World news – US – Shoppers Will Soon Be Able to Buy DSW Shoes in Hy-Vee Supermarkets


Some shoppers will soon be able to buy shoes during a quick trip to the grocery store.

Five months after announcing its partnership with Hy-Vee Inc., Designer Brands Inc. has officially begun rolling out DSW shop-in-shops at the Midwestern supermarket chain’s outposts. By Oct. 2, the retailer plans to have six boutiques open at the grocer’s units in Minneapolis. Additional locations are slated to launch in other Hy-Vees next year.

“We are thrilled to deliver Hy-Vee customers a convenient way to purchase footwear through a digitally-supported in-store experience that offers customers — regardless of their shopping preference — multiple options to view, try and buy shoes,” Designer Brands chief growth officer Bill Jordan said in a statement. “Designer Brands continues to innovate the retailing experience, and we remain committed to bring our customers differentiated experiences and address their evolving shopping habits.”

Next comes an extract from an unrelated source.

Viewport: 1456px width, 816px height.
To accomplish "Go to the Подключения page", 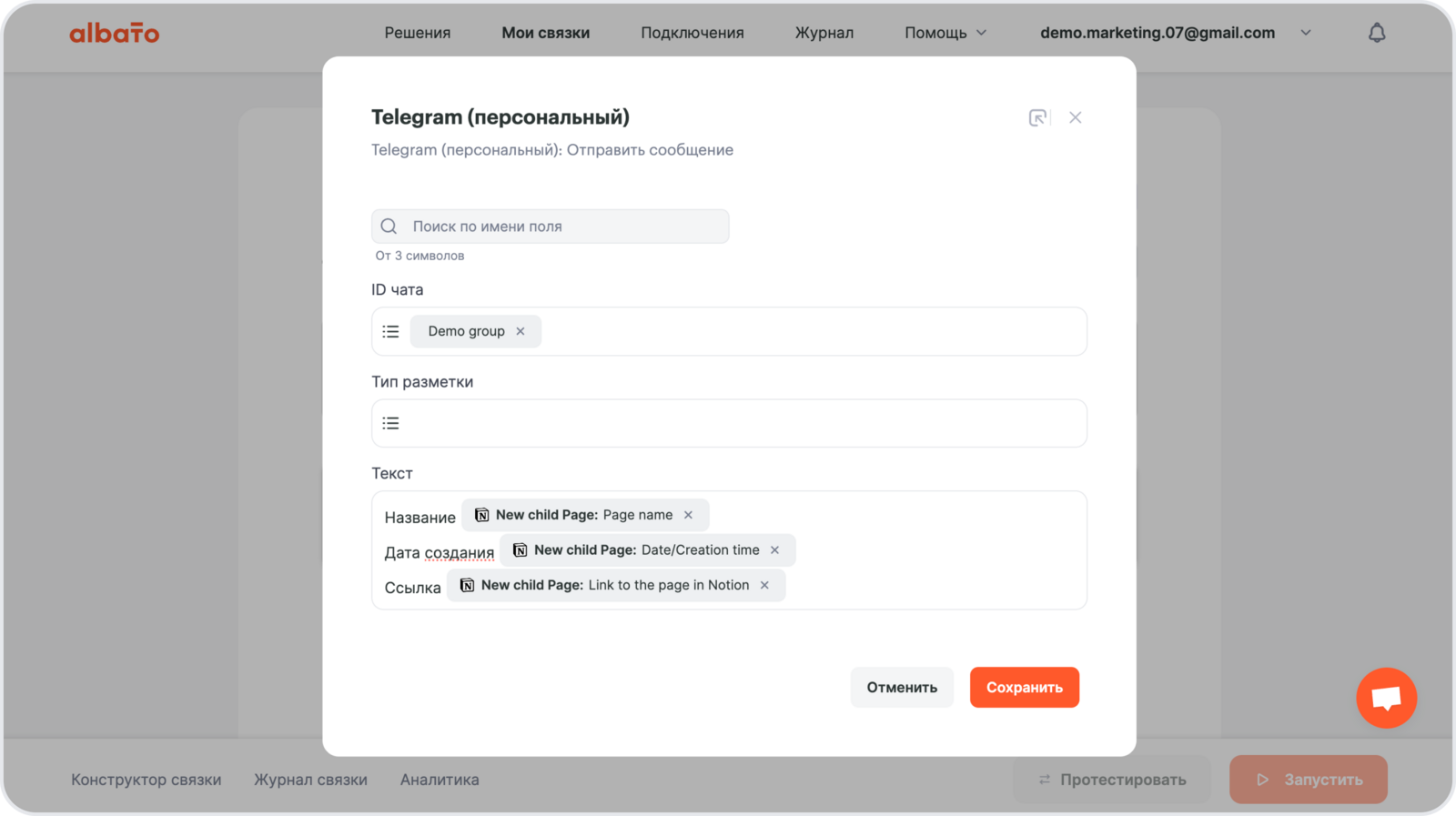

Each store is about 1,200 square feet, and DSW will offer about 200 styles on-site, plus 100 others that are displayed on a so-called “Digital Showroom Wall,” which houses a product assortment of kids, men’s and women’s shoes. (Customers can view and scan their selections from the wall to have products either ordered for delivery or available to pick up at their local Hy-Vee on their next grocery run.)

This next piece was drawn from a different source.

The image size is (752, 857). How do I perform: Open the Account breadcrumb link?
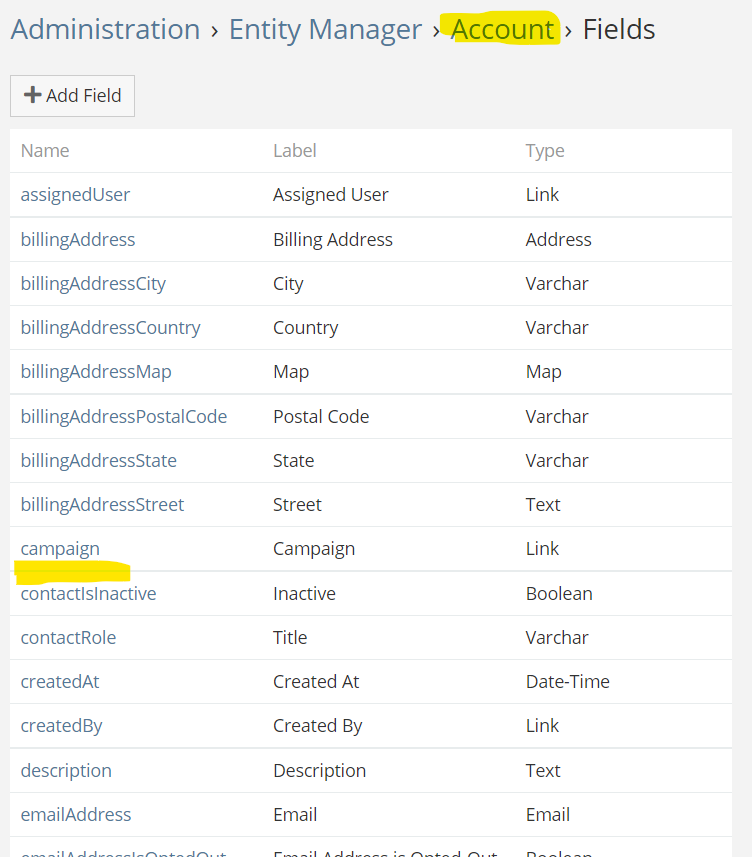(502, 30)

The partnership presents a unique opportunity for DSW: Amid the coronavirus pandemic, the shoe chain and many other fashion companies were forced to temporarily shutter their brick-and-mortar units. As grocery stores see heightened demand for household supplies or essential items, DSW can stand to benefit as consumers are increasingly limiting their trips outdoors to one-stop shopping in an effort to prevent contracting COVID-19.

In the second quarter ended Aug. 1, Designer Brands reported an adjusted loss of $92 million, or an adjusted loss of $1.28 per diluted share, compared with market watchers’ estimates of a loss of 85 cents per share. Revenues sank 42.8% to $489.7 million, while analysts forecasted sales of $596.46 million. With the global health crisis still keeping many consumers indoors, CEO Roger Rawlins suggested that the Columbus, Ohio-based retailer would pivot away from dress, formal and special occasion footwear toward more comfort-driven styles.